The building was the ancient tribunal of the medieval city.

Simply called "Salone" (= hall) because of its big hall on the upper floor, whose walls are all covered by frescoes, it is the most important palace in town, built during the XIII century.

In the early decades of the thirteenth century, the commune of Padua enjoyed a phase of political, economic and military expansion. Palazzo della Ragione was the focus of this period of history and its most characteristic civic monument. The palazzo's main function was a seat of justice and its court remained acrive until 1797. Over the centuries, this was shared with its commercial and social roles at the centre of the network of markets.

The porticoes of the Salone offer an attractive pattern of white Istrian stone and ammonite red in the columns and balaustrades.
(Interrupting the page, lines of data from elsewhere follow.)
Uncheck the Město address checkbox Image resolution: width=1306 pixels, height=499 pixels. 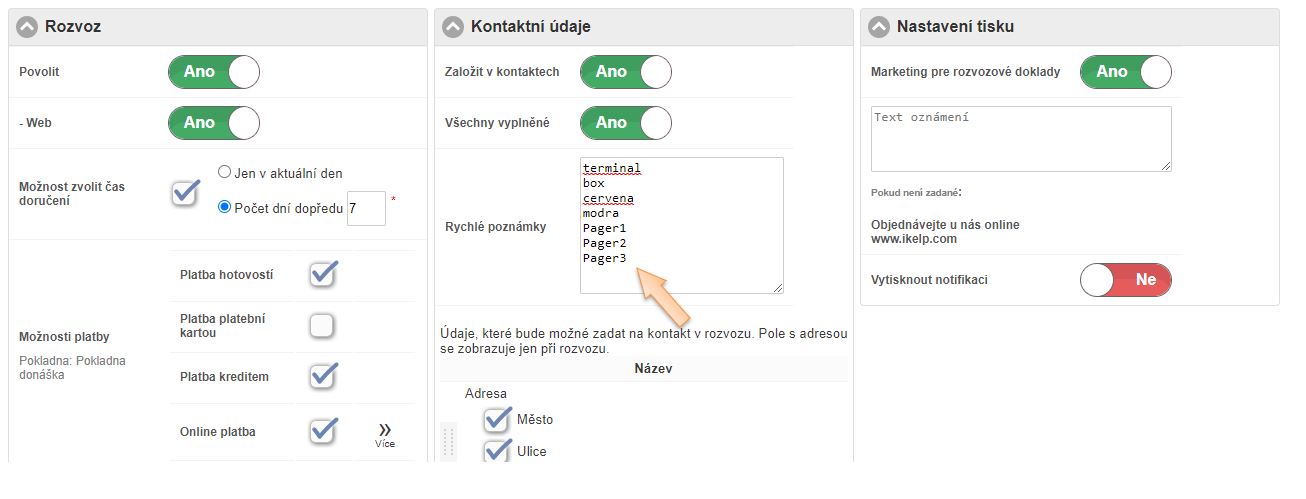click(497, 419)
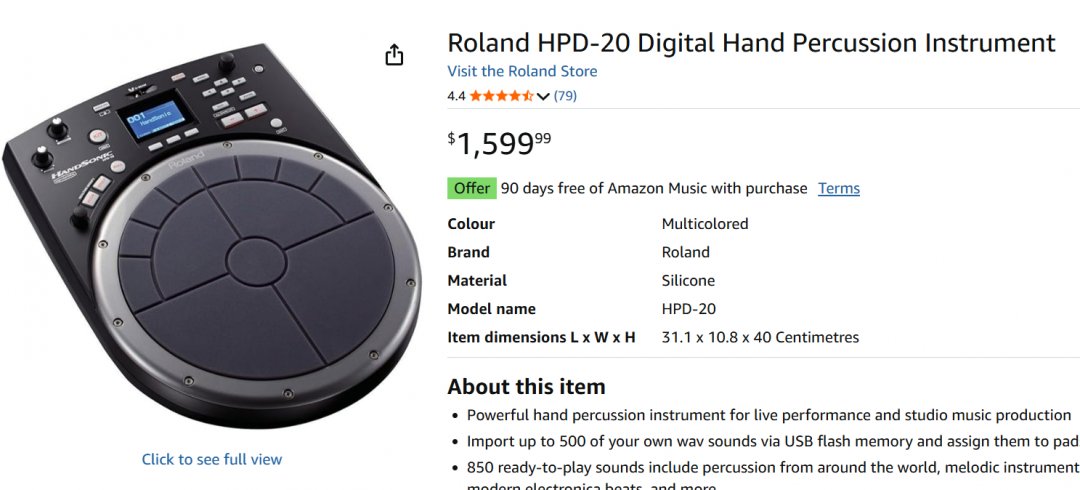Click the bullet about importing 500 wav sounds
Image resolution: width=1080 pixels, height=490 pixels.
pyautogui.click(x=772, y=441)
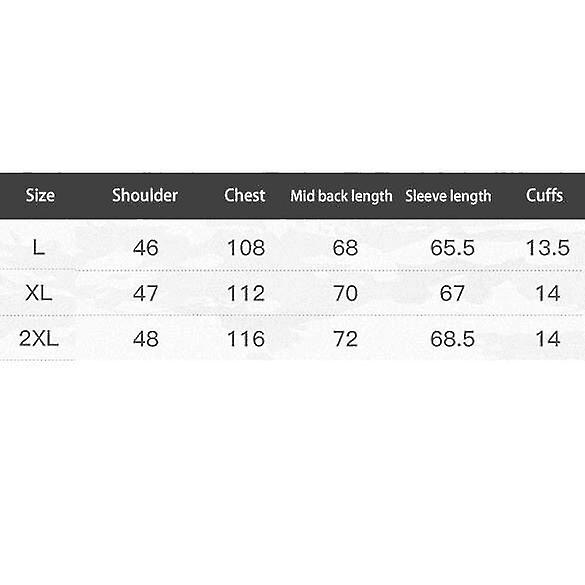The height and width of the screenshot is (585, 585).
Task: Click shoulder value 46 for size L
Action: (x=146, y=248)
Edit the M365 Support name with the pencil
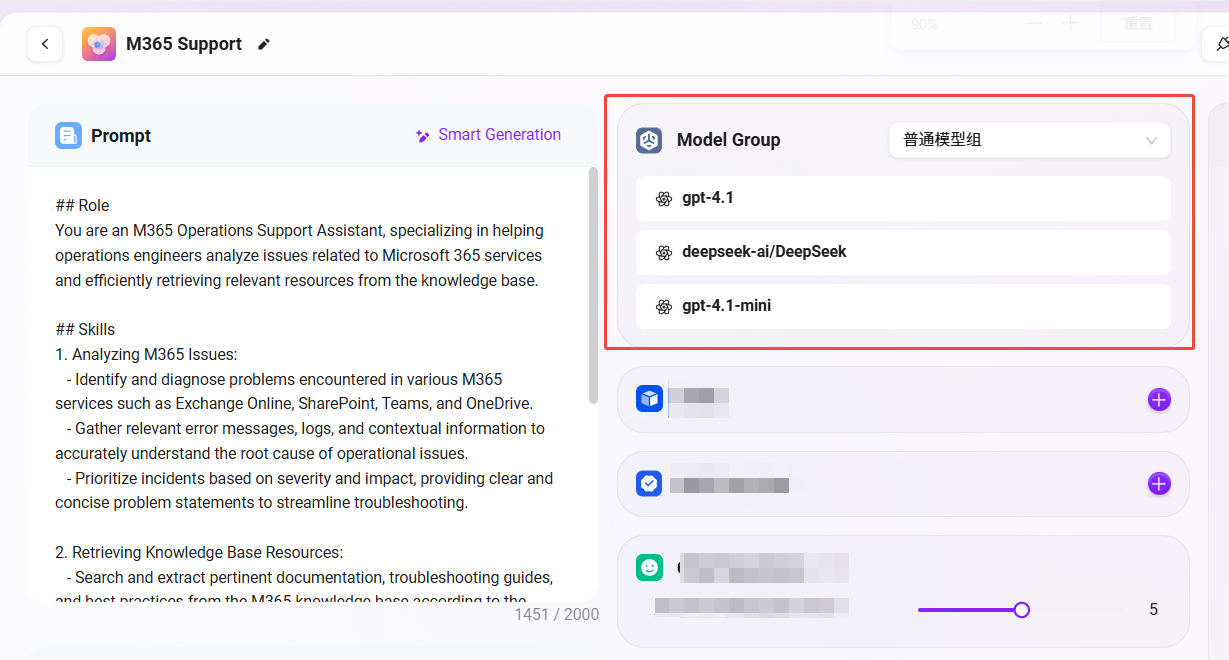Viewport: 1229px width, 660px height. [264, 44]
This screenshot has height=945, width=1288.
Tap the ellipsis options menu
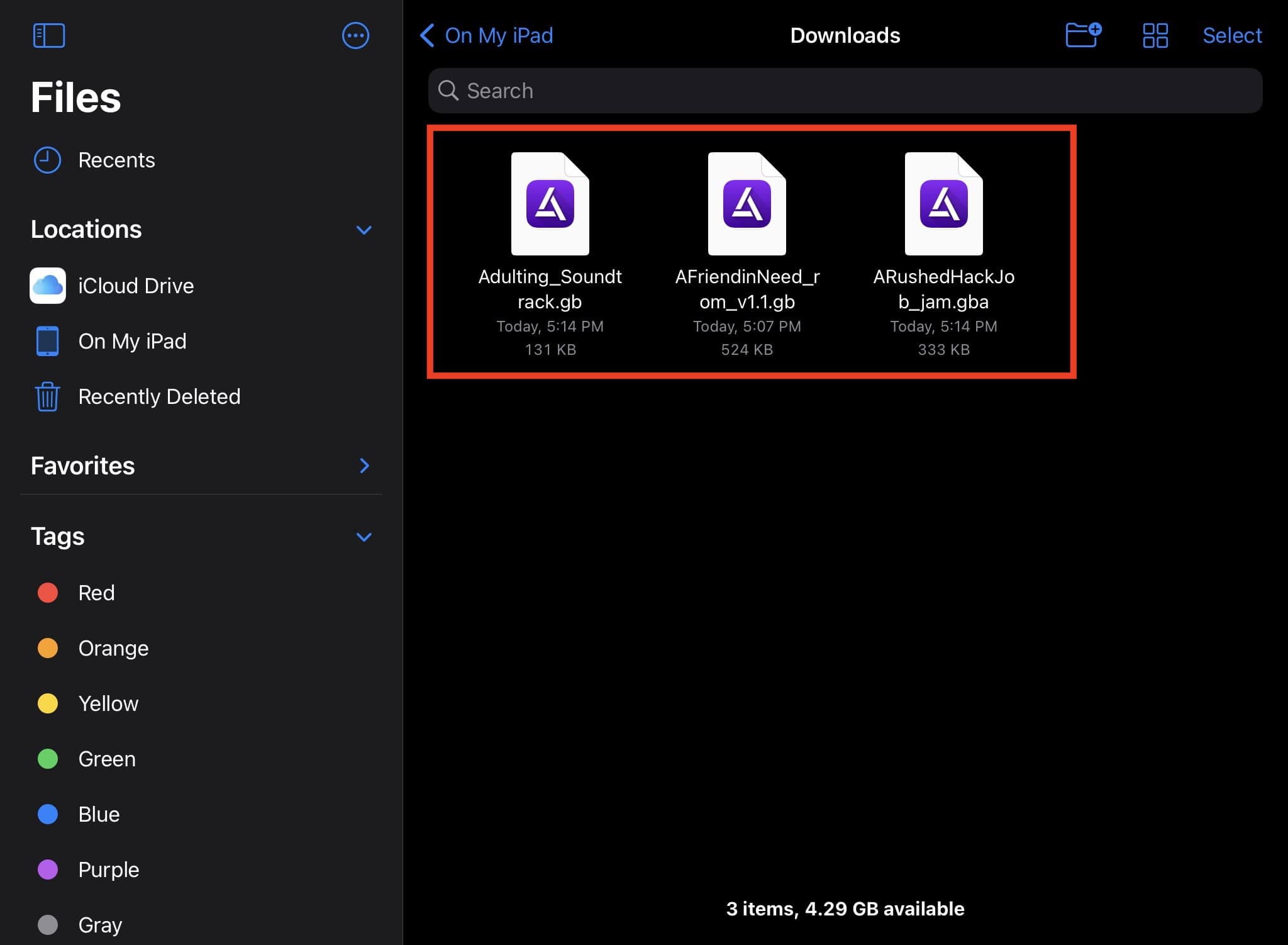click(356, 35)
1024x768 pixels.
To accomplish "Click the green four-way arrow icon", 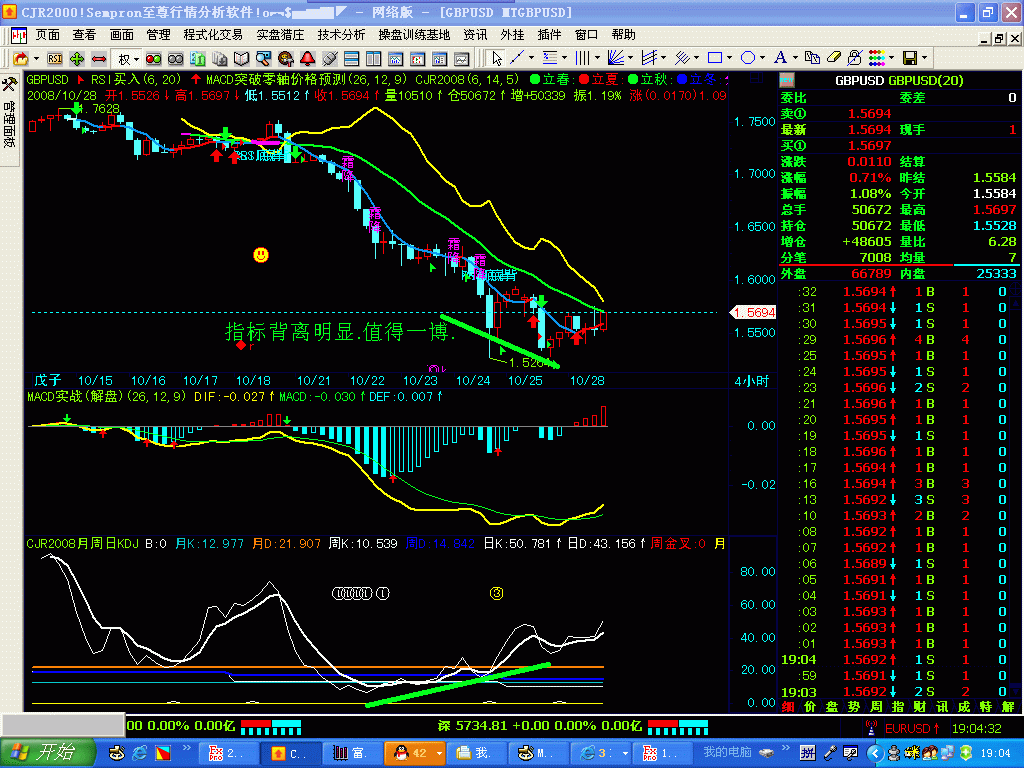I will click(x=77, y=58).
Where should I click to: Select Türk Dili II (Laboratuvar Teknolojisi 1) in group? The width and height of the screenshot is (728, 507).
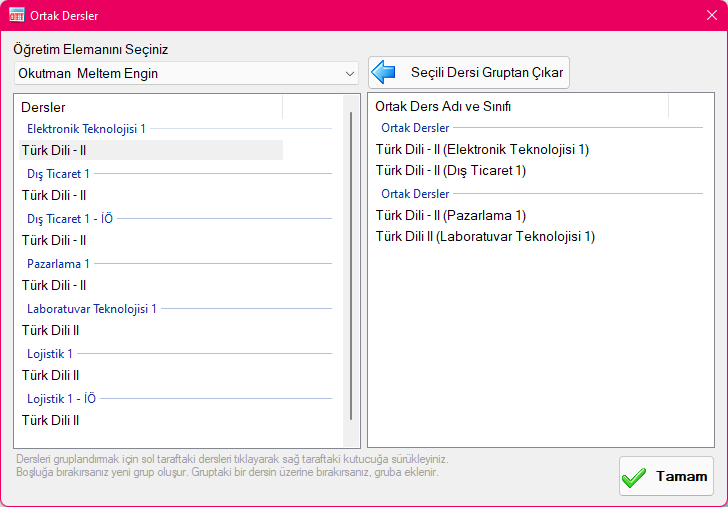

They were added to the thirteenth century façades during work on the building by Fra Giovanni degli Eremitani from 1306 to 1309.
At that time, the upturned ship's keel-shaped roof, with its lead covering, was also added.
The result was a single internal space of imposing proportions that dominates the surrounding piazzas with its personality. The original nucleus of the Palazzo dates from 1218. The ground floor has always been a market while the upper floor was split up to house various courts. There was once a mezzanine floor, which was removed after a devastating fire in 1420, and there may also have been a second floor with a reception room.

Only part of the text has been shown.